From today, Tuesday January 4, the government’s new minimum unit price for alcohol comes into effect, which will significantly increase the cost of cheap alcohol in supermarkets.
The new legislation was passed last year as part of the Public Health (Alcohol) Bill, aimed at targeting ‘cheap in relation to its strength’ alcohol in a bid to tackle alcohol abuse. ‘alcohol.
Health Minister Stephen Donnelly said the law aims to “reduce the consumption of alcohol, reduce the harm caused by alcohol abuse and delay the initiation of alcohol consumption by children and young people”.
However, minimum pricing has led to significant increases in alcohol prices in supermarkets, sometimes by up to 40%.
Large slices of beer in particular, which are normally sold at promotional prices, could more than double as a result of the changes.
Under the new rules, the price of alcohol will be based on the grams of alcohol it contains. The minimum will be 10c per gram – meaning alcohol cannot be sold below this price.

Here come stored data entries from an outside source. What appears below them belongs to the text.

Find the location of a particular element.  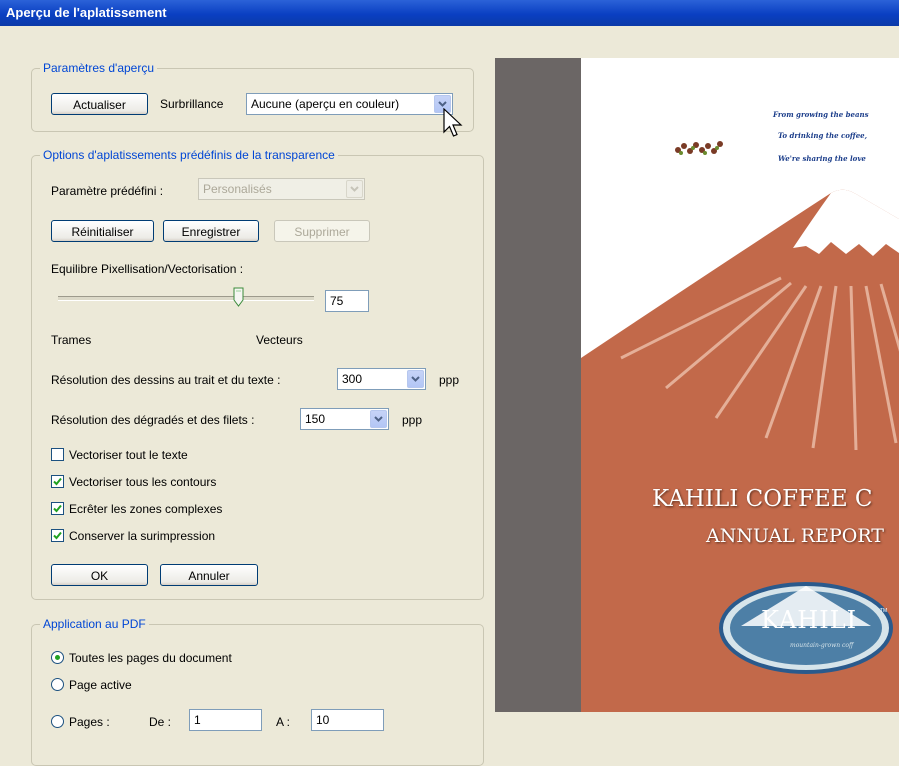

tagline-3: We're sharing the love is located at coordinates (822, 158).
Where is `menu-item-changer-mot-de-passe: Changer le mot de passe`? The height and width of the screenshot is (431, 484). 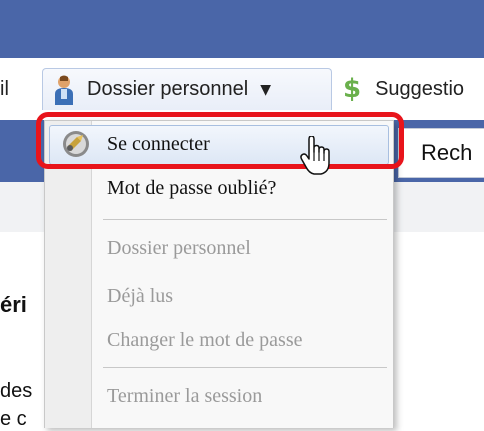
menu-item-changer-mot-de-passe: Changer le mot de passe is located at coordinates (205, 340).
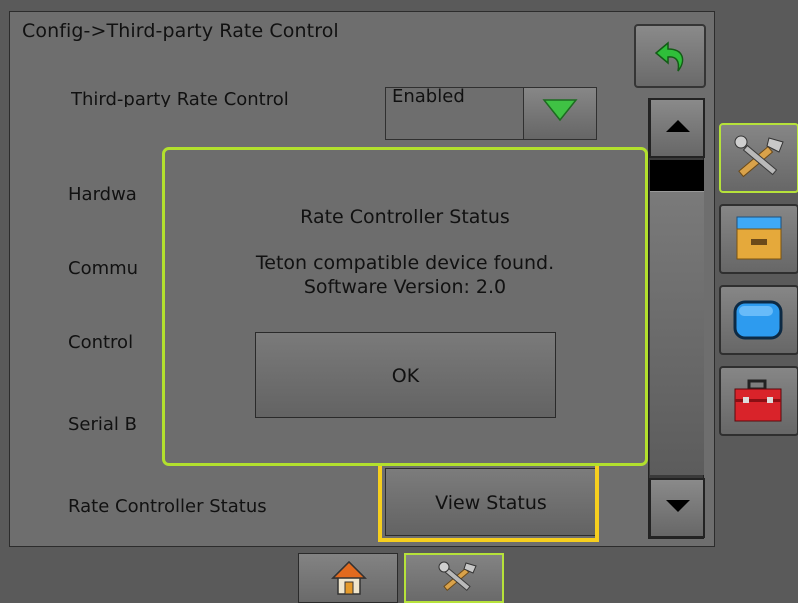  I want to click on tools-tab, so click(454, 578).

The HSE says the change means the minimum price for a “standard drink” will be €1.
A bottle of wine should be sold for no less than €7.40 under the new rules.

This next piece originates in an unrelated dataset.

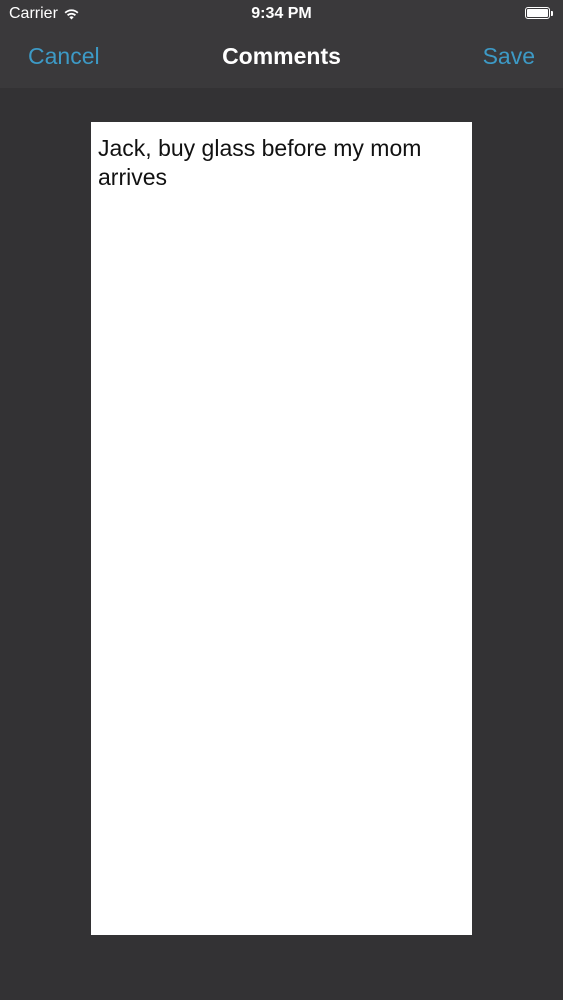 This screenshot has height=1000, width=563. I want to click on status-time: 9:34 PM, so click(282, 14).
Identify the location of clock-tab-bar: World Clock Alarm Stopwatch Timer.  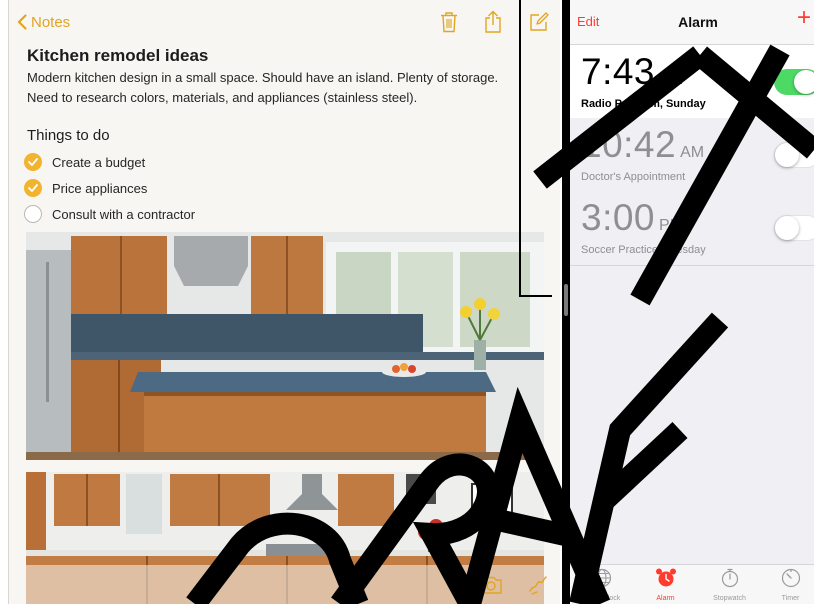
(692, 584).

A strong wine at 15% alcohol volume will cost around €8.76.
To incorporate the new law, the minimum price for a pint of lager will be around €1.98.
Cans in supermarkets and off license will see the biggest increase, with the cheapest can being around €1.70.
A slab of 24 cans of beer is expected to cost at least €40.00 – a big jump from supermarket deals which see them selling for as little as €15.00.
Spirits – vodka, gin, whisky, rum
Inexpensive spirits, such as supermarket own brands, are likely to see the biggest increases due to their high alcohol content and low costs.
A bottle of 43% spirits will not sell for less than €23.70 – a jump from current prices which see whiskey and gin being sold in some supermarkets or on sale off license for €15-18.
A 500ml can of 5.5% alcohol cider will cost around €2.17.
Inexpensive hard ciders will see the biggest price increase.
If you or someone you know is struggling with alcohol abuse, visit drinkaware.ie.